Tapi Abu Dzar tidak pernah diberikan kepemimpinan oleh Rasulullah shallallahu ‘alaihi wasallam. Beliau hidup di masa Rasulullah shallallahu ‘alaihiw asallam, Abu Bakar, Umar, dan wafat di masa pemerintahan Utsman. Tidak pernah sama sekali jadi pemimpin.

Pernah sekali Abu Dzar menawarkan diri kepada Rasulullah shallallahu ‘alaihi wasallam untuk menjadi pemimpin. Bukan karena ia tamak kepemimpinan. Tapi ia ingin lebih bermanfaat, menolong, dan berbagi untuk orang lain. Abu Dzar mengatakan, “Wahai Rasulullah, tidakkah engkau menjadikanku sebagai pemimpin?” Mendengar permintaanku tersebut, beliau menepuk pundakku seraya bersabda:

“Wahai Abu Dzar, engkau seorang yang lemah sementara kepemimpinan itu adalah amanat. Dan nanti pada hari kiamat, ia akan menjadi kehinaan dan penyesalan kecuali orang yang mengambil dengan haknya dan menunaikan apa yang seharusnya ia tunaikan dalam kepemimpinan tersebut.” (HR. Muslim no. 1825).

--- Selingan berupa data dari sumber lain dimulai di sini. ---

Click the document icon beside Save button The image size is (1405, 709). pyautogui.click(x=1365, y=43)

Dalam riwayat lain, Rasulullah shallallahu ‘alaihi wasallam bersabda: “Wahai Abu Dzar, aku memandangmu seorang yang lemah dan aku menyukai untukmu apa yang kusukai untuk diriku. Janganlah sekali-kali engkau memimpin dua orang dan jangan sekali-kali engkau menguasai pengurusan harta anak yatim.” (HR. Muslim no. 1826).

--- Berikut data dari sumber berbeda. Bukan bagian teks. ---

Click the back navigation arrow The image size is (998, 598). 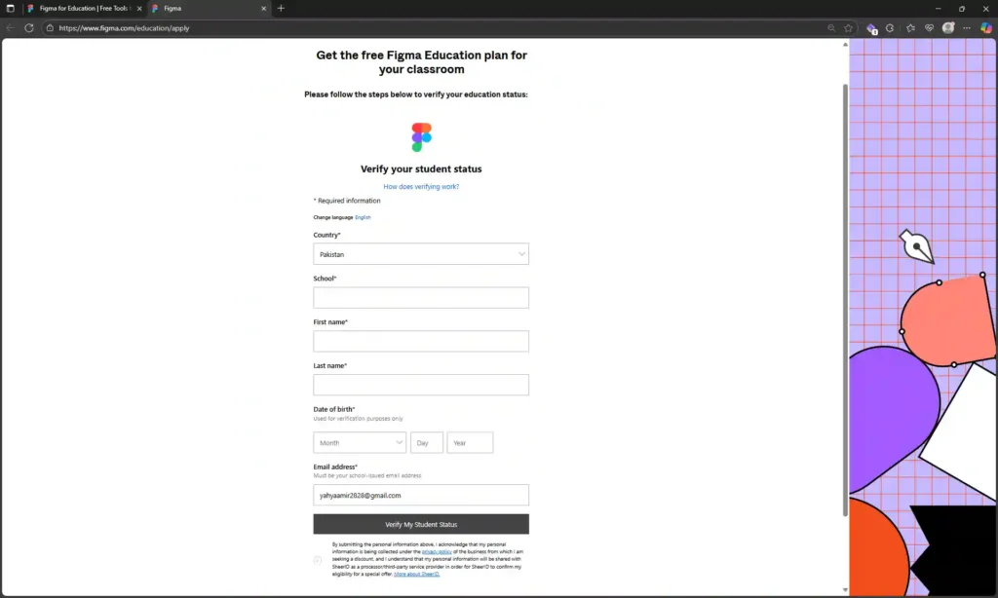click(x=12, y=28)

Rasulullah shallallahu ‘alaihi wasallam sangat mencintai Abu Dzar. Tapi beliau memberikan pesan yang begitu jelas, jika ada dua orang, dia yang jadi pemimpin bukan engkau wahai Abu Dzar.

Pelajaran:

Pertama: Rasulullah shallallahu ‘alaihi wasallam berada di antara para pemimpin.

Kedua: Rasulullah shallallahu ‘alaihi wasallam sangat pandai membaca potensi para sahabatnya.

Ketiga: Orang yang berilmu agama memiliki kedudukan yang istimewa. Rasulullah tidak memberikan pujian kepada Khalid sebagaimana beliau memuji Abu Dzar, “aku menyukai untukmu apa yang kusukai untuk diriku”.
Keempat: Kepemimpinan itu berat dan amanah.

Kelima: Leadership adalah bagaimana seseorang mampu mempengaruhi orang lain untuk melakukan sesuatu mencapai tujuan bersama. Terkadang hal ini tidak berhubungan dengan pengetahuan dan tingkat pendidikan. Syaratnya dia seorang muslim kemudian modal utamanya adalah integritas (jujur dan amanah).

Keenam: Ada orang-orang yang terlahir sebagai pemimpin. Ada orang-orang yang bisa dilatih jadi pemimpin. Dan ada orang-orang yang tidak bisa dilatih jadi pemimpin walaupun memiliki mentor sekelas Rasulullah, Abu Bakar, dan Umar.

Ketujuh: Banyak hal yang bisa digali dari perjalanan hidup Rasulullah shallallahu ‘alaihi wasallam dan para sahabatnya radhiallahu anhum.